Friday, 4 September 2009
Nowhere to Hide
NOWHERE TO HIDE (1987)
Directed by: Mario Azzopardi
Screenplay: Alex Rebar & George Goldsmith
Starring: Amy Madigan, Michael Ironside & Maury Chakin
A forgotten but rollicking 1980s action thriller with a strong female lead, Nowhere to Hide has car chases, explosions, firepower galore and even the great Michael Ironside. Barbara and Rob Cutter (Madigan and Daniel Hugh Kelly) are a happily married couple with a young son. Having both served military time, Rob stumbles across a cover up involving faulty helicopters that have killed some of his men. Swiftly executed, Barbara and her son Johnny (Rob Macaheran) must go on the run as they are hunted by some nasty government assassins. With nowhere to turn to, they flee to the woods where they seek shelter with mountain man Ben (Ironside) and fight back against an onslaught of military professionals.
Sleek, well engineered and featuring some corking action, Nowhere to Hide rockets along as Barbara must use all her wits to evade the killers.
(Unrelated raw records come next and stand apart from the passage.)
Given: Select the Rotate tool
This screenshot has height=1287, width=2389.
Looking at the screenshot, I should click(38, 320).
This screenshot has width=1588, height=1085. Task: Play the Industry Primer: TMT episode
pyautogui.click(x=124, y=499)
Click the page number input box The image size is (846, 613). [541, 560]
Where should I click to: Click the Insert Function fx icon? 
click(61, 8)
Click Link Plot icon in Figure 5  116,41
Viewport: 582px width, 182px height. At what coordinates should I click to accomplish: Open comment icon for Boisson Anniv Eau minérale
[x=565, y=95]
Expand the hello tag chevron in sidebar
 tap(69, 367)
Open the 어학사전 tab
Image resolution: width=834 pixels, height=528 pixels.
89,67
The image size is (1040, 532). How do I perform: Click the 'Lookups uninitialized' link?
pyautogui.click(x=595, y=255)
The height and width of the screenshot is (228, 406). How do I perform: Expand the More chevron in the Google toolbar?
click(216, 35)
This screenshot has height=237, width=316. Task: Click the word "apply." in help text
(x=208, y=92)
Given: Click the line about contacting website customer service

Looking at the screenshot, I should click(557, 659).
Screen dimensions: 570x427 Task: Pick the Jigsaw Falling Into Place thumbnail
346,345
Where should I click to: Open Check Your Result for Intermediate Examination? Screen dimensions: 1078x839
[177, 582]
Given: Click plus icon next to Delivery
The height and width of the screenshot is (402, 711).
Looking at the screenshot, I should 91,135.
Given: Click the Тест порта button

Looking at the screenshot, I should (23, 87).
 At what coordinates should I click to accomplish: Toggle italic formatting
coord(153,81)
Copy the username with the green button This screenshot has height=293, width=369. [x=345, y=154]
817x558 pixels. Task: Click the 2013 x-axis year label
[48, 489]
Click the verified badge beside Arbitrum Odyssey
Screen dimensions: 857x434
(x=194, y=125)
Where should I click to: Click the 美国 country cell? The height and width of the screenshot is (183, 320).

A strong female character is always a refreshing notion in an action picture and Madigan infuses her character with enough grit and substance without resorting to too much of a gung-ho Ripley type figure. At first she is scared and makes mistakes, putting her and her son in danger, but becomes more resourceful before taking up arms against the bad guys. The bad guys are the best, not least two merciless and seemingly unstoppable assassins. Despite looking very ordinary in appearance (adding to their ruthlessness), these robot like bad dudes (played by Maury Chakin and Geza Kovacs) bring real menace to the momentum of the film, gunning down people left, right and centre and not even quitting their mission despite being set on fire!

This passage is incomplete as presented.